▶ Records supplied:
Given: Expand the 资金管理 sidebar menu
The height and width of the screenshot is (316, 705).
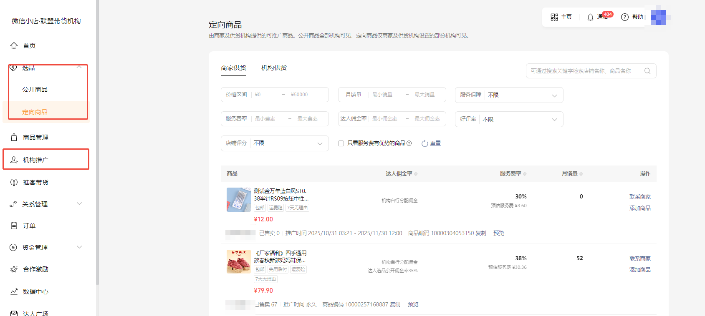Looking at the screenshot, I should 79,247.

...

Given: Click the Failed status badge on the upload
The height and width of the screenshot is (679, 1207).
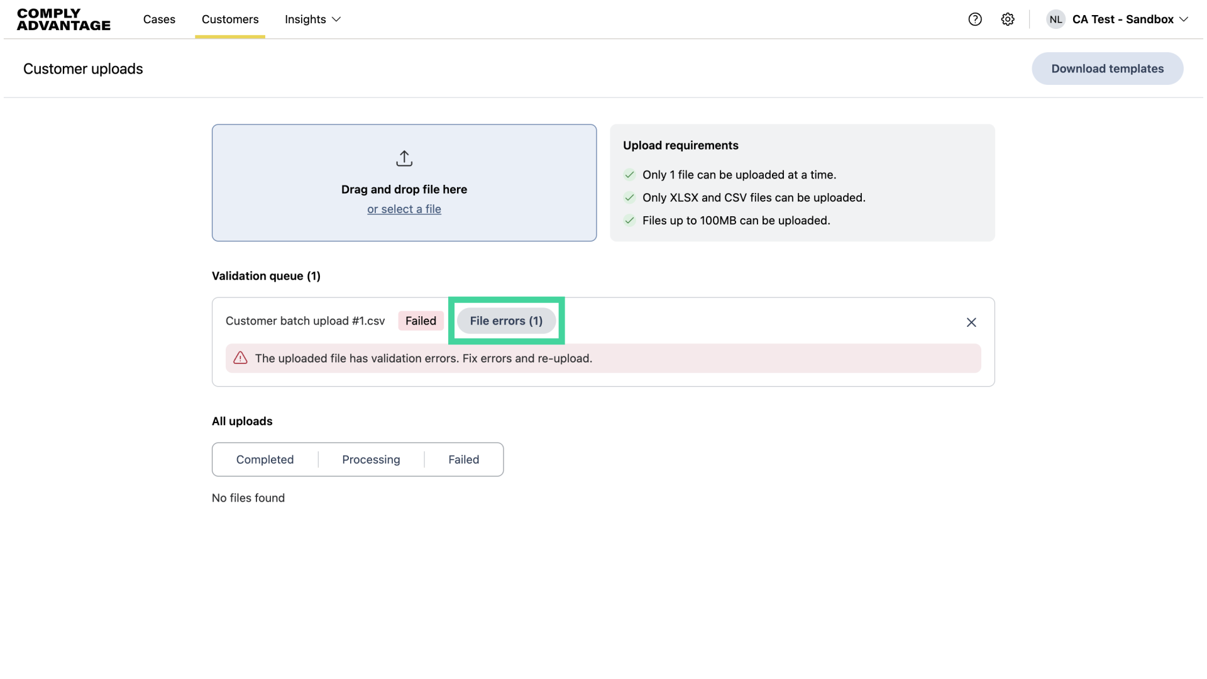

▶ Exercise details: Copy the rows word for word, from the line with "Given: Expand the 资金管理 sidebar menu" to the line with "Looking at the screenshot, I should 79,247.", both of those lines included. Omit the pictures.

▶ Exercise solution:
Given: Expand the 资金管理 sidebar menu
The height and width of the screenshot is (316, 705).
Looking at the screenshot, I should 79,247.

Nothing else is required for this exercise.